▶ **Try it**:
Using the material below, work out how many lines contain the word "will". Reply with the number and nothing more.
Content starts
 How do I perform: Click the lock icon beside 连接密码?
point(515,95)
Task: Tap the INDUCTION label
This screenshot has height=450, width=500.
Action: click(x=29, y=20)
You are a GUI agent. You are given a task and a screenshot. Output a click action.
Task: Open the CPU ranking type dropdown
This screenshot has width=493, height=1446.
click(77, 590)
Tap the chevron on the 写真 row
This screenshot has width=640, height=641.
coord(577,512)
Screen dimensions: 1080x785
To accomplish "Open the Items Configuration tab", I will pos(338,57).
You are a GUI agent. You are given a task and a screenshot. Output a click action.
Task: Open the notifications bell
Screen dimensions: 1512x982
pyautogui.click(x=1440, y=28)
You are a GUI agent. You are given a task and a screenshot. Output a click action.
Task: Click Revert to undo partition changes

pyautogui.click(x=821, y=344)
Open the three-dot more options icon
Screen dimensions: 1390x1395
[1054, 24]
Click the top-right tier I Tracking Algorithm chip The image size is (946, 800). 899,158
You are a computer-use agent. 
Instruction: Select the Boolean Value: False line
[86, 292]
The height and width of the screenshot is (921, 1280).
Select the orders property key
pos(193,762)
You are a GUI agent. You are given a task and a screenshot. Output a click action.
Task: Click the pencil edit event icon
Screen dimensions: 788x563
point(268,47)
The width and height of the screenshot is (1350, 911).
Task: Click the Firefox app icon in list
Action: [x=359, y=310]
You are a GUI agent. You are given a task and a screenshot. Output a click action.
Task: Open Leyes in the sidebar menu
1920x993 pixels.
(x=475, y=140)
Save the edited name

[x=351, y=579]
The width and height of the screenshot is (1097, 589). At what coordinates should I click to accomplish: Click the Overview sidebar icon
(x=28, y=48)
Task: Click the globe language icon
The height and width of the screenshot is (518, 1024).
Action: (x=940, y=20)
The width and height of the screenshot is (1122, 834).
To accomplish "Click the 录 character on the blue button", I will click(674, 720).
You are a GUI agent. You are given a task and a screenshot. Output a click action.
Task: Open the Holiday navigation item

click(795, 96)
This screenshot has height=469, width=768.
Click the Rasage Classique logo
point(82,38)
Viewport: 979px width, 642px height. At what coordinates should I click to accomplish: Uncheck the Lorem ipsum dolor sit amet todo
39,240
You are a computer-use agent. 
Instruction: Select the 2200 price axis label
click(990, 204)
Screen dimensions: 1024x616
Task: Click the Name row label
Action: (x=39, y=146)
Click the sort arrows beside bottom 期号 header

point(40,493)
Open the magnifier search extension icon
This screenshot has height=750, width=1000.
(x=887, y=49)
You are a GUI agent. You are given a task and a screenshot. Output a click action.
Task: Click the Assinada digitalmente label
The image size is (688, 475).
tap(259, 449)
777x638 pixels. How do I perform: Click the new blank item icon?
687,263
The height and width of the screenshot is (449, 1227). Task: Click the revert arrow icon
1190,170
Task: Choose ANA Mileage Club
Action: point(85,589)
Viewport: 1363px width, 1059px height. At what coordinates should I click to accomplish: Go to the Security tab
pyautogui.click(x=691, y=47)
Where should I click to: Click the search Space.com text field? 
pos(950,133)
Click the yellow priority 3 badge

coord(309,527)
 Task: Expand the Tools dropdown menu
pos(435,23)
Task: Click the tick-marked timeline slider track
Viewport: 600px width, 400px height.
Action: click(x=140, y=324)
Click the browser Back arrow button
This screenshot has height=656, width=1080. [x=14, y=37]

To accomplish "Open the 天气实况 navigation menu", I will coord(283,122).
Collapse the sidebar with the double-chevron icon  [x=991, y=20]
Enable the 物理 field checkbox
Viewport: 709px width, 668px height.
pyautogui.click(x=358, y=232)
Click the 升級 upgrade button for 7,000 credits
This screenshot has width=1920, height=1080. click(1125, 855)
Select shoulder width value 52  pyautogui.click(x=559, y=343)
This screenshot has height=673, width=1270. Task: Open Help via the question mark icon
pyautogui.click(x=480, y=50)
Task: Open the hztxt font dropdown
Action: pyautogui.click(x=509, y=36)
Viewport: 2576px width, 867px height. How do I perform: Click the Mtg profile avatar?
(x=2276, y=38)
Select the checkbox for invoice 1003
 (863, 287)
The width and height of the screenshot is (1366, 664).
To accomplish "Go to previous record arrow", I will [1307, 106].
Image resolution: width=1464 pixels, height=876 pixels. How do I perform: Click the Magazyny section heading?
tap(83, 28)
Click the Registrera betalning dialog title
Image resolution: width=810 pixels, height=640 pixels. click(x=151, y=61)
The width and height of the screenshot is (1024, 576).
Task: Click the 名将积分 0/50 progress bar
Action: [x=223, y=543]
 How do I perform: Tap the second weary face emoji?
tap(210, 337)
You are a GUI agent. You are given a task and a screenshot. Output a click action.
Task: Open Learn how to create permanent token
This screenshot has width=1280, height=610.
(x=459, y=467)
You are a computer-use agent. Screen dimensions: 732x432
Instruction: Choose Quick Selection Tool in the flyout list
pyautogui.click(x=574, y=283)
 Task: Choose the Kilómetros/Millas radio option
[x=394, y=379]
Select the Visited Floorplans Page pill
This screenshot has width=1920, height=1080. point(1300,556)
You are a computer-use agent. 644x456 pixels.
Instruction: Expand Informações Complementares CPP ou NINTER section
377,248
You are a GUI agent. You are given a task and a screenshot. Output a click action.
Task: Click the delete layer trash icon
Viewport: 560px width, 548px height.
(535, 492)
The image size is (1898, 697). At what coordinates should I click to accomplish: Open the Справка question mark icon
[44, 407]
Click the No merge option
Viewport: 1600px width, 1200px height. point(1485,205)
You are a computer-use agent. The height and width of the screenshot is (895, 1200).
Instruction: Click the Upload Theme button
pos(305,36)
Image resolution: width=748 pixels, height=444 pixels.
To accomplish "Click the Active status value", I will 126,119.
Content ends
▶ **Task output**:
5